Published On: 03/24/2014
Being a media planner today is a lot more complicated than it’s ever been in the past – programmatic buying, RTB, DSP, Big Data – the jargon alone is enough to drive a traditional media planner mad. The good news is traditional media planners no longer exist, so we don’t have to worry about confusing them. Any media planner that has survived the media boom and economic bust of the last five years can no longer be considered “traditional”. No matter how complicated it gets, the goal is always the same.
At its core media planning hasn’t changed. It’s still about maximizing ROI and getting a message in front of the right audience at the right time. It’s the methods that have changed, and quite drastically. In the past, evaluating media was simple. Print, radio, TV and out-of-home each had their strengths and weaknesses; and a media planner could make decisions based on traditional methods of audience measurement. Today, audience measurement and segmentation have become so advanced it’s no longer a simple equation of reach and frequency. Today’s media planner has resources far beyond reach and frequency. Two of the most important elements of a modern media plan are the data that inform it, and the tools that facilitate its execution.

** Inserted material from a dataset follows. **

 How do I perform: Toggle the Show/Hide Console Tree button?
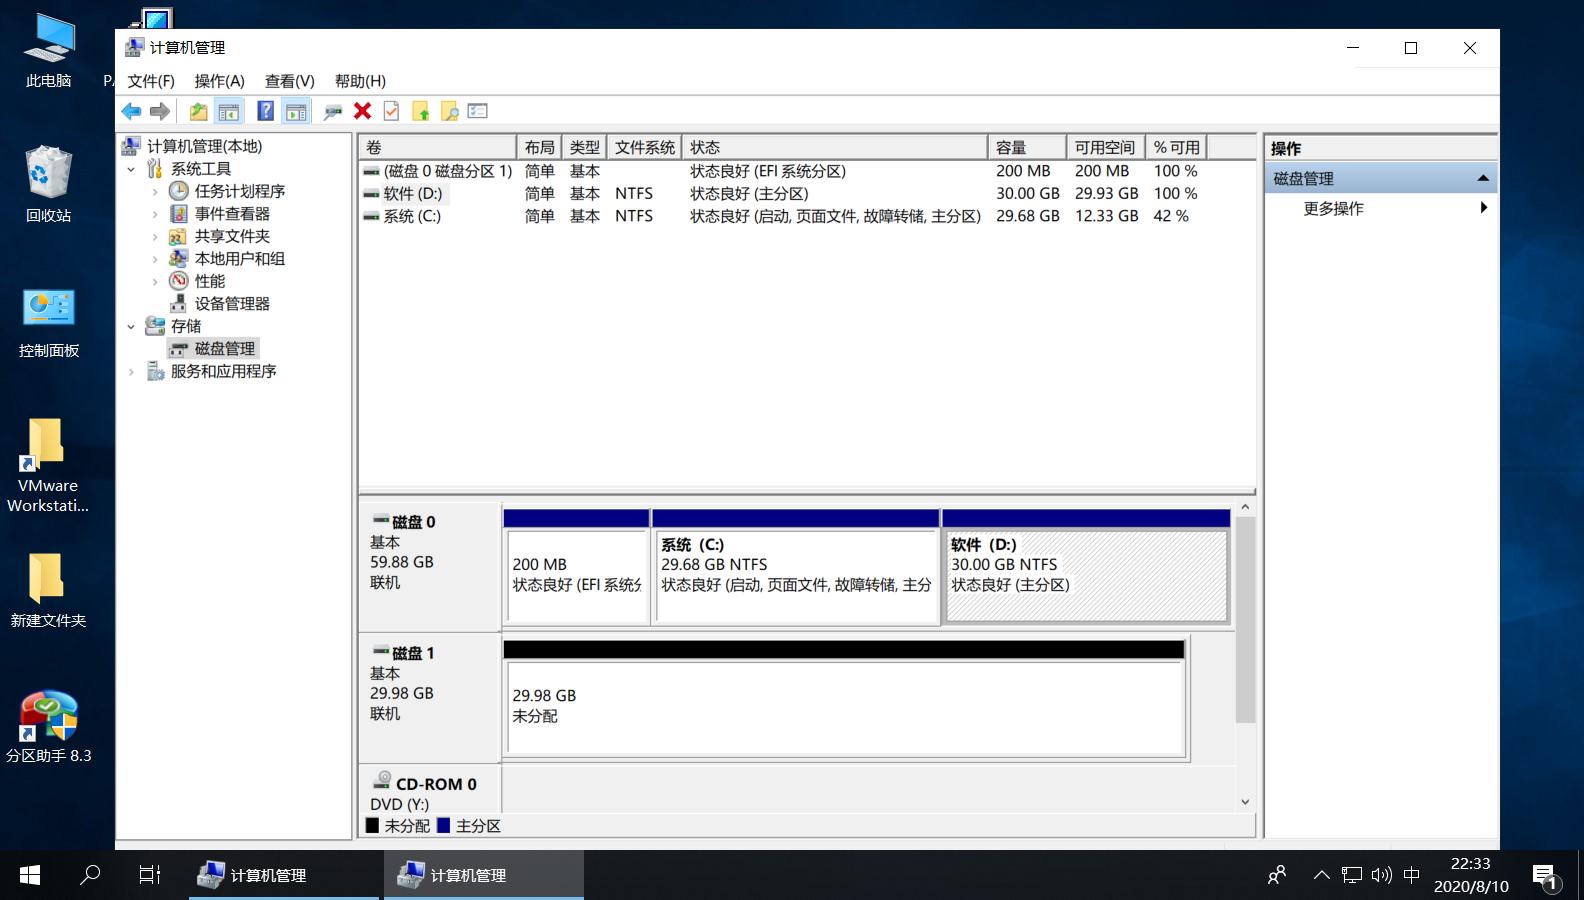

We live in a data-driven world, and media is no exception. Data can and should empower planners to deliver more informed recommendations. Advanced audience segmentation means advertisers can target their message far better than simply, “women 25-54”. Data has become crucial in developing consumer profiles.
Data also allows advertisers to get a better idea of how effective a campaign is. Legendary retailer and marketing pioneer John Wanamaker once said, “Half the money I spend on advertising is wasted; the trouble is I don’t know which half.” Sadly, that was true for a very long time. Data-driven targeting leads to improved efficiency and back-end analytics take a lot of the guesswork out of media planning.
When it comes to executing a digital campaign, the modern media planner is faced with an entirely new set of options. According to eMarketer, advertisers in the U.S. will spend $4.6 billion on real time bidding (RTB) this year, a method of media buying that didn’t even exist five years ago. And that’s only one element of the programmatic buying that’s become so pervasive. Some would say this type of automation, with decisions being made in milliseconds, has the potential to render the media planner obsolete. In reality, these tools are just another way to enhance the media planning process. Without a well thought out strategy, RTB is just a fancy equation.
For all the data and algorithms in modern media planning, nothing can replace a well thought out strategy. Modern advancements only serve to enhance what advertisers have been trying to do for over a century. Media planning may be a lot more focused, efficient and effective than ever before. But the end goal will always remain the same, to maximize ROI and deliver a message to the right audience at the right time.